#### 文書抜粋
* * *

衛星画像で見るサッカーワールドカップ会場

4年に1回開催されるサッカーの祭典ワールドカップが2002年の日韓大会に続き今年(2006年)はドイツで6月9日から開催されます。1974年大会の決勝の舞台となったミュンヘンや日本人プレイヤー高原が活躍するハンブルクを始め12都市で試合が予定されています。その中から日本代表がグループステージの試合を行う会場がある3都市、カイザースラウテルン、ニュルンベルク、ドルトムントを地球観測衛星の画像で紹介しましょう。

図1 カイザースラウテルン周辺
図1は地球資源衛星1号(ふよう1号)の光学センサが1993年6月に捉えたカイザースラウテルンの周辺です。地名に含まれる「カイザー(皇帝)」は、12世紀に神聖ローマ帝国の皇帝バルバロッサ(フリードリヒ1世の通称)が景観に魅せられてこの地に居城を構えたことにちなみます。人口10万人の小さな町ですが、個性的な教会が多い古都です。画像右下の濃い緑色の森林に隣接した灰紫色の部分がカイザースラウテルンの市街地です。

* * *

#### 記載行一覧
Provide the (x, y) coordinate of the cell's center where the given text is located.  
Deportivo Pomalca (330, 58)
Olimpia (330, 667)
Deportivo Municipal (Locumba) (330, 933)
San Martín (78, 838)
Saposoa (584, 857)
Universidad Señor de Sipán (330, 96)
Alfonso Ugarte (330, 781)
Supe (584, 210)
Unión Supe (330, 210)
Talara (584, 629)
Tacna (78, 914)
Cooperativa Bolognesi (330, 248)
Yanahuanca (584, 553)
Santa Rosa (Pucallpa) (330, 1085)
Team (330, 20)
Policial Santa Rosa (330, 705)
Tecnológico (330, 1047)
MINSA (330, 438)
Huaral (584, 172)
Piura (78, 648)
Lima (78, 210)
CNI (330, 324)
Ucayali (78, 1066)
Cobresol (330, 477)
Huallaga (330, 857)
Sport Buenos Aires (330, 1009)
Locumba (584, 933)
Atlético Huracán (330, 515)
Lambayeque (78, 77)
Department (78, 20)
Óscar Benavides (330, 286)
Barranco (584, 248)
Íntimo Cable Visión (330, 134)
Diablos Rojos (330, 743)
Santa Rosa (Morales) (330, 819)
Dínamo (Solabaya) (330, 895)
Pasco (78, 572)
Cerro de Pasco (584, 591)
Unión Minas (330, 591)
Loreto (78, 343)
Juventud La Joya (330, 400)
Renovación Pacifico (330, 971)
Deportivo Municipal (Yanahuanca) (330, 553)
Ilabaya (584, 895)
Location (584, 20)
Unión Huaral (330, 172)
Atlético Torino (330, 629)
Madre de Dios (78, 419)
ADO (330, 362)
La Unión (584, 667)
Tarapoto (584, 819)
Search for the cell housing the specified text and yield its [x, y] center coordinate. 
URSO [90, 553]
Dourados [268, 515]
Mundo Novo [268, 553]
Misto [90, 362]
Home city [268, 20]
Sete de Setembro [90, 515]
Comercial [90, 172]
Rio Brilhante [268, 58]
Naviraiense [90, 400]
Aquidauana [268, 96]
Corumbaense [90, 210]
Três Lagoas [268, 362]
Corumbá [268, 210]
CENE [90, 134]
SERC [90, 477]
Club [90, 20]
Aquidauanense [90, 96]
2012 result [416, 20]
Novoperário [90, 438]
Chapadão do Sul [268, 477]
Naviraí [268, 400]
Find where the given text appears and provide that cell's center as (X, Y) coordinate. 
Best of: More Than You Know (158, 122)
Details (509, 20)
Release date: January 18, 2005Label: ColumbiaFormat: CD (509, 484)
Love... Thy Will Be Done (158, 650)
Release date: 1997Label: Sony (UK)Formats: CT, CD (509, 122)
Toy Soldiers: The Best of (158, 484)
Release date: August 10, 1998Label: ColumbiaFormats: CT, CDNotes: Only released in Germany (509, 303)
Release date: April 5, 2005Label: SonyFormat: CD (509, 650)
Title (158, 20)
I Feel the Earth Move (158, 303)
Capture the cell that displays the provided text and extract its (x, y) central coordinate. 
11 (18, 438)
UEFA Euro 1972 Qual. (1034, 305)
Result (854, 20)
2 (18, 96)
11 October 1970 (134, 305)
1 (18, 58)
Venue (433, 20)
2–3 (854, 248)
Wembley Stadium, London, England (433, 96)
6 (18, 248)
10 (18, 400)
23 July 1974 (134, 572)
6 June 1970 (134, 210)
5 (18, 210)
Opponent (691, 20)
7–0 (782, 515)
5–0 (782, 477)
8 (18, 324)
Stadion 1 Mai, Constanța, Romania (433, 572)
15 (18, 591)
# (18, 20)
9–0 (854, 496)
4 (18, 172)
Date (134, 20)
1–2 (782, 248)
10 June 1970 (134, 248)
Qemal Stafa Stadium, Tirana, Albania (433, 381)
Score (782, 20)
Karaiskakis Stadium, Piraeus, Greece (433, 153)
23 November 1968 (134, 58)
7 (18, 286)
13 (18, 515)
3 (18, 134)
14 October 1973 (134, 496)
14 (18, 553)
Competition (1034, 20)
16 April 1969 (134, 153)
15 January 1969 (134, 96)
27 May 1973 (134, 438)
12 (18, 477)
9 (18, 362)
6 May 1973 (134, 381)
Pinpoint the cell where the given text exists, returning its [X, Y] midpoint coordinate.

* * *

#### 作業目標
1) 文書抜粋の要点を2文でまとめてください。
2) 文書抜粋から、「衛星画像で見るサッカーワールドカップ会場」で始まり「衛星の画像で紹介しましょう。」まで続く部分を、一字も変えずに返してください。

#### 回答内容
1) 2006年のサッカーワールドカップはドイツで6月9日から開催され、12都市で試合が予定されています。そのうち日本代表がグループステージを戦うカイザースラウテルン、ニュルンベルク、ドルトムントの3都市が地球観測衛星の画像で紹介されており、図1はふよう1号の光学センサが1993年6月に捉えたカイザースラウテルン周辺で、12世紀に皇帝バルバロッサが居城を構えたことに地名が由来する、教会の多い人口10万人の古都です。

2)
衛星画像で見るサッカーワールドカップ会場

4年に1回開催されるサッカーの祭典ワールドカップが2002年の日韓大会に続き今年(2006年)はドイツで6月9日から開催されます。1974年大会の決勝の舞台となったミュンヘンや日本人プレイヤー高原が活躍するハンブルクを始め12都市で試合が予定されています。その中から日本代表がグループステージの試合を行う会場がある3都市、カイザースラウテルン、ニュルンベルク、ドルトムントを地球観測衛星の画像で紹介しましょう。